Past the caliche, past whatever lay beneath that, past the point where any reasonable person might have called it a fool's errand. Two thousand, two hundred feet. That's the number on the marker, and you sit with that a moment.
Two thousand two hundred feet straight down into the earth. And what Joseph Cotulla — born in 1844, died in 1923 — what that man found down there was artesian water. Not water you had to pump.
Water that came up on its own, as if the land had been holding its breath all those years and finally let it out. The well provided amply for his household, his livestock, his irrigated fields. Ample.
That word would have sounded like a miracle in La Salle County in 1910. And the story didn't stay on Cotulla's ranch. His success led the city of Cotulla to bore its own artesian wells, and from there came prosperous civic growth.
One man, one site, two thousand two hundred feet — and a whole county started breathing again. Joseph Cotulla's well right here kept flowing for fifty-two years. It wasn't capped until 1962.

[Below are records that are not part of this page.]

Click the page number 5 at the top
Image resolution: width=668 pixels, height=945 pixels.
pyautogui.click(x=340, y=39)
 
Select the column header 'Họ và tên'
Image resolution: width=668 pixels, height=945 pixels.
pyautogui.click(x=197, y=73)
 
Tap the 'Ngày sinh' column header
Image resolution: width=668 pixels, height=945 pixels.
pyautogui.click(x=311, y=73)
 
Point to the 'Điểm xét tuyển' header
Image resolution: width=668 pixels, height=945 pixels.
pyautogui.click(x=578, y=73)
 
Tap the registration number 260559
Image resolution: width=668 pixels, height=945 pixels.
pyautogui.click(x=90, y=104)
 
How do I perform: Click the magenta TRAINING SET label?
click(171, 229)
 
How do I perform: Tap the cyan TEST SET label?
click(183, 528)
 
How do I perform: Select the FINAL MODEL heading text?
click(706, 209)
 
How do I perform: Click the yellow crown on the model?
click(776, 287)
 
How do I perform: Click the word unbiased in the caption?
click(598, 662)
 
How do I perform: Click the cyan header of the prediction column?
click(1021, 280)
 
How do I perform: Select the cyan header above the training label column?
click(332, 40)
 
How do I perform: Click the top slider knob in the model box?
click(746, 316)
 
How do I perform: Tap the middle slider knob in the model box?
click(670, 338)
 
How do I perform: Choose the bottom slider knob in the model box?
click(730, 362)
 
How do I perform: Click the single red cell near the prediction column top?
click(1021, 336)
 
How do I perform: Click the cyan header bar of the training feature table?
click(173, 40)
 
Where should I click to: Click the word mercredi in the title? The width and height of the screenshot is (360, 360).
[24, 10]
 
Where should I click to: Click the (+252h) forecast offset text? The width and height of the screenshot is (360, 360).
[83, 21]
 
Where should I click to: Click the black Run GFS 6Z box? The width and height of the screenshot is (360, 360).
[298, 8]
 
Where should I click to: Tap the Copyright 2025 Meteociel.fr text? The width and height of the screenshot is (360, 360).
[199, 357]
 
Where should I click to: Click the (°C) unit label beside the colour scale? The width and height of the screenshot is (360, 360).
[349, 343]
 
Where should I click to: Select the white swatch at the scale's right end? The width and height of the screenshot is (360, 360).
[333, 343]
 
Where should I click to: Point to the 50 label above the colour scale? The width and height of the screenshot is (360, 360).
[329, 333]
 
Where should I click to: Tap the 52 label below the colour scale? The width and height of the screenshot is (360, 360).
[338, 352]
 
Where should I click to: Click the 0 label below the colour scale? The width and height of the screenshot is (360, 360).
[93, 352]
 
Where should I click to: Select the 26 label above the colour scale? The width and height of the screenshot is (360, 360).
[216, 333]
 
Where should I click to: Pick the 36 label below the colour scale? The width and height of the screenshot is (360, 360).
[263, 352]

Fifty-two years of water rising up out of the deep dark earth, doing exactly what it was put there to do. Some wells just know their purpose.
What the marker says
For many years, water scarcity stunted settlements in La Salle County. Wells and windmills failed to solve the problem. In 1910 at this site, Joseph Cotulla (1844-1923) explored and brought in artesian water from a depth of 2200 feet. Situated on his own ranch, the well provided amply for his household, livestock, and irrigated fields. His success led the city of Cotulla to bore its own artesian wells and generate prosperous civic growth. Joseph Cotulla's well at this site flowed for 52 years, until capped in 1962.